%%
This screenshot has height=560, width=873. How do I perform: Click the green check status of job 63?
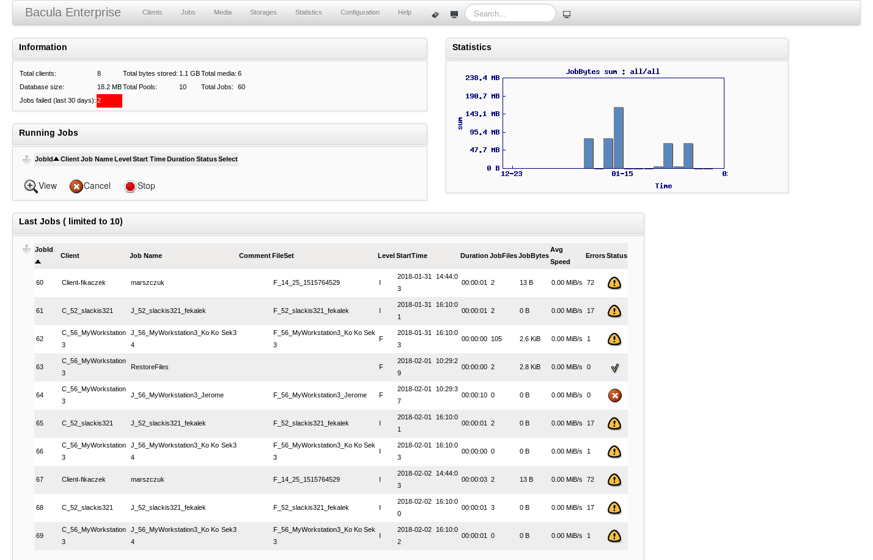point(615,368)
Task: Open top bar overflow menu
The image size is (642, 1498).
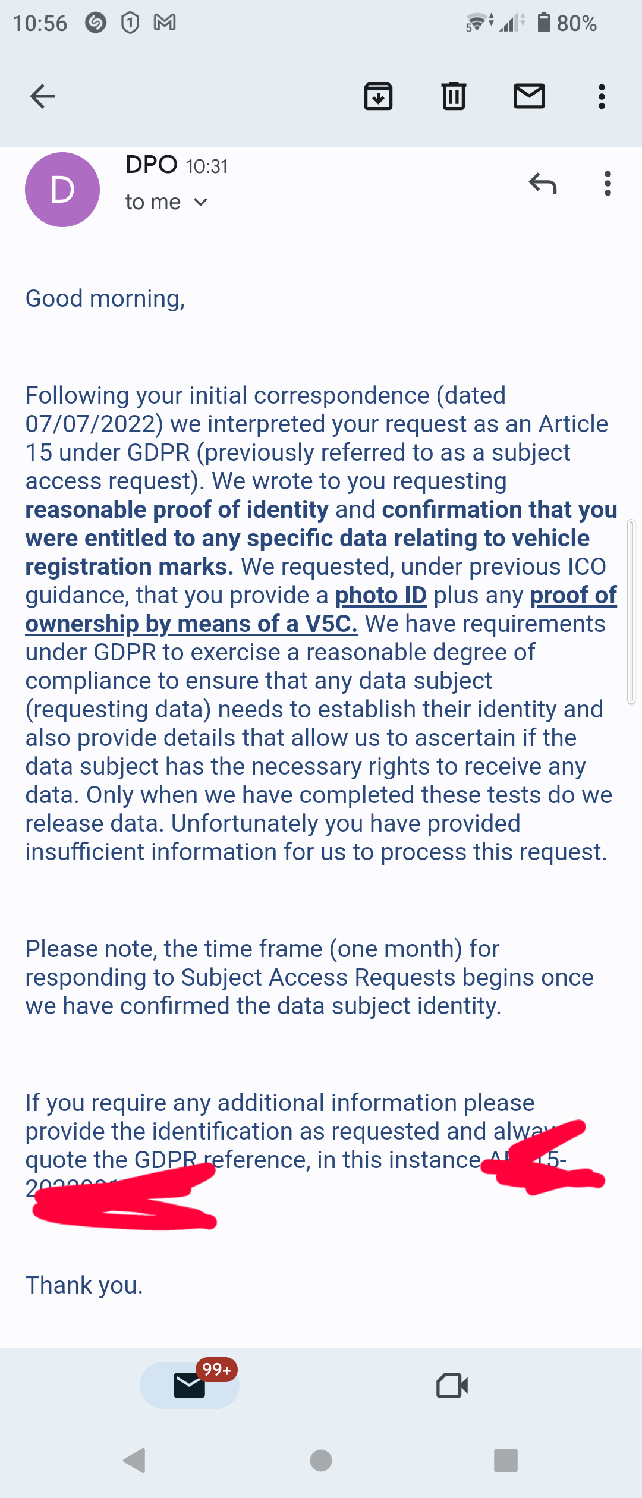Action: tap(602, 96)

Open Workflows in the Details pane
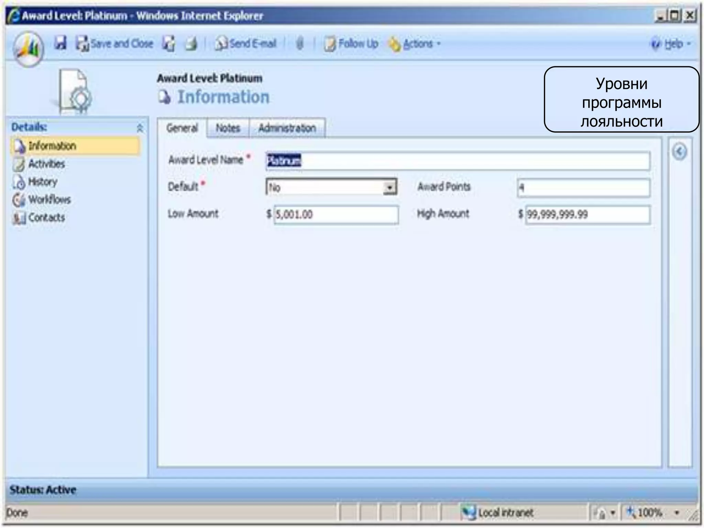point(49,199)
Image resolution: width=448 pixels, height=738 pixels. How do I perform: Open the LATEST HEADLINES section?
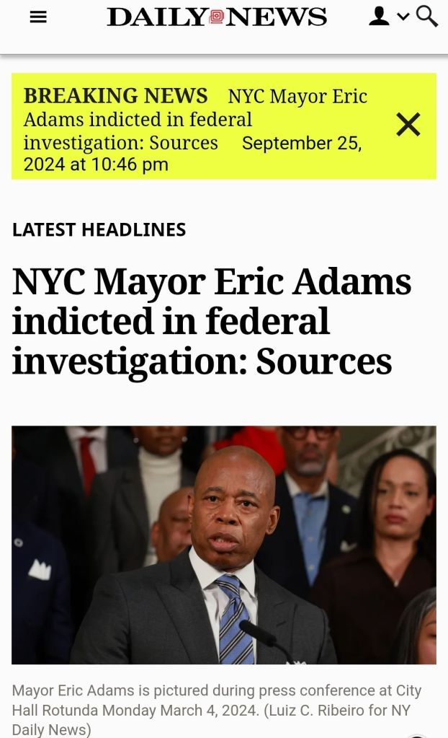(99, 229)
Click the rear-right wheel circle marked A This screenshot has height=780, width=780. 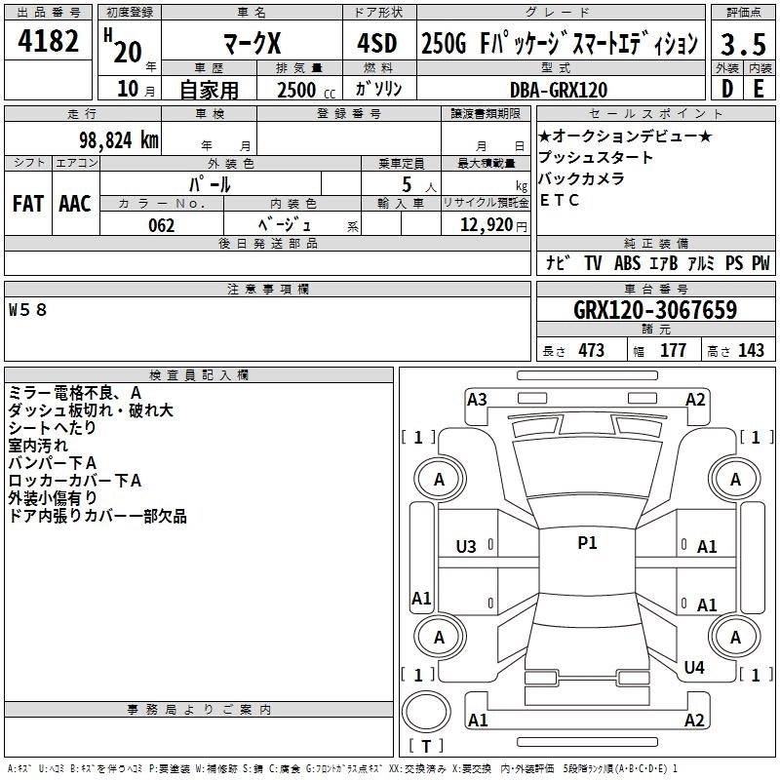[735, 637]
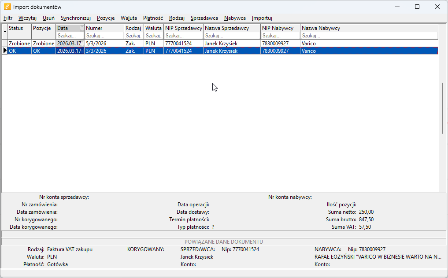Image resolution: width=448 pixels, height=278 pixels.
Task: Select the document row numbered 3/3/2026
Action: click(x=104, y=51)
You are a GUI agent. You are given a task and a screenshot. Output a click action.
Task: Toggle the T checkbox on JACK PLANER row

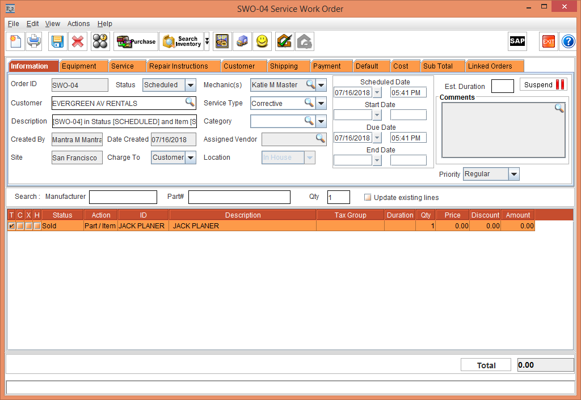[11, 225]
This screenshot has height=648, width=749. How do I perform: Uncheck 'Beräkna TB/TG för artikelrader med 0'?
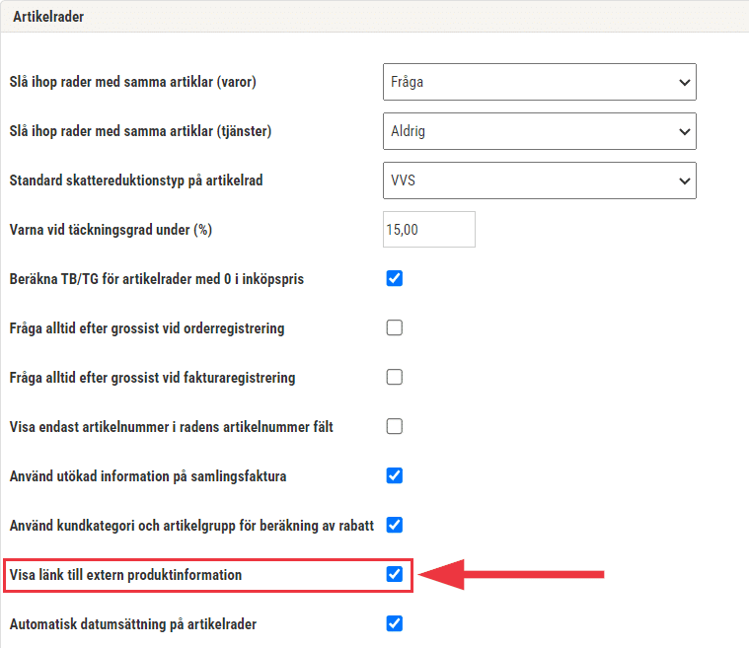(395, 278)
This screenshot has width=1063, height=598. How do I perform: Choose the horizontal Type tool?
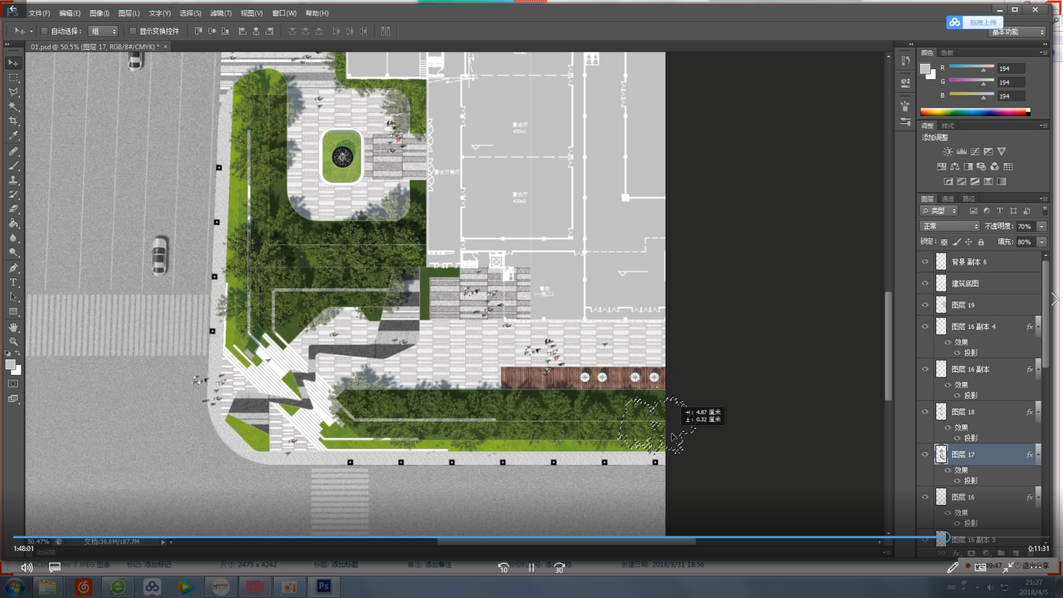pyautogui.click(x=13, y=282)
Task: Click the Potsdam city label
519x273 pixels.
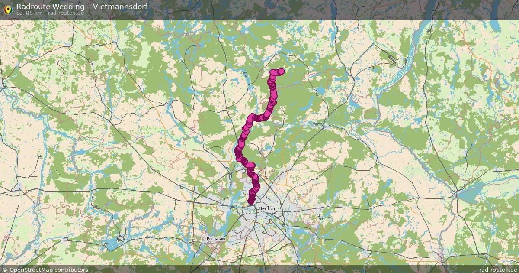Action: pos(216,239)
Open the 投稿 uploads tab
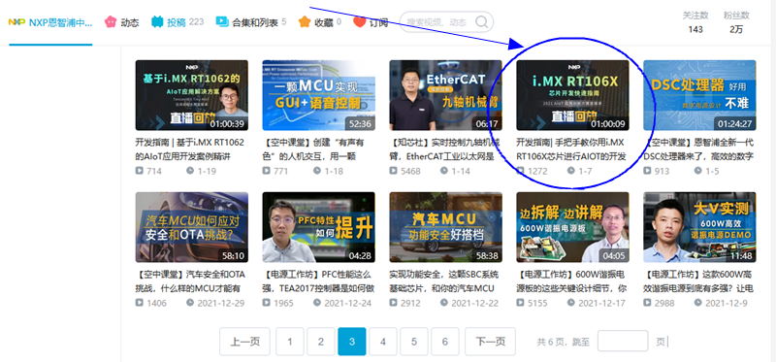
%%
Please arrange as a numbered list the part of the data that opens with the line containing "This screenshot has height=648, width=749." and runs through the end of the data, leaving out blank lines and pictures.

## Answer in full
1. This screenshot has height=648, width=749. How do I perform: Uncheck 'Beräkna TB/TG för artikelrader med 0'?
2. (395, 278)
3. This screenshot has width=1063, height=598. How do I perform: Choose the horizontal Type tool?
4. pyautogui.click(x=13, y=282)
5. Task: Click the Potsdam city label
6. 519x273 pixels.
7. Action: pos(216,239)
8. Open the 投稿 uploads tab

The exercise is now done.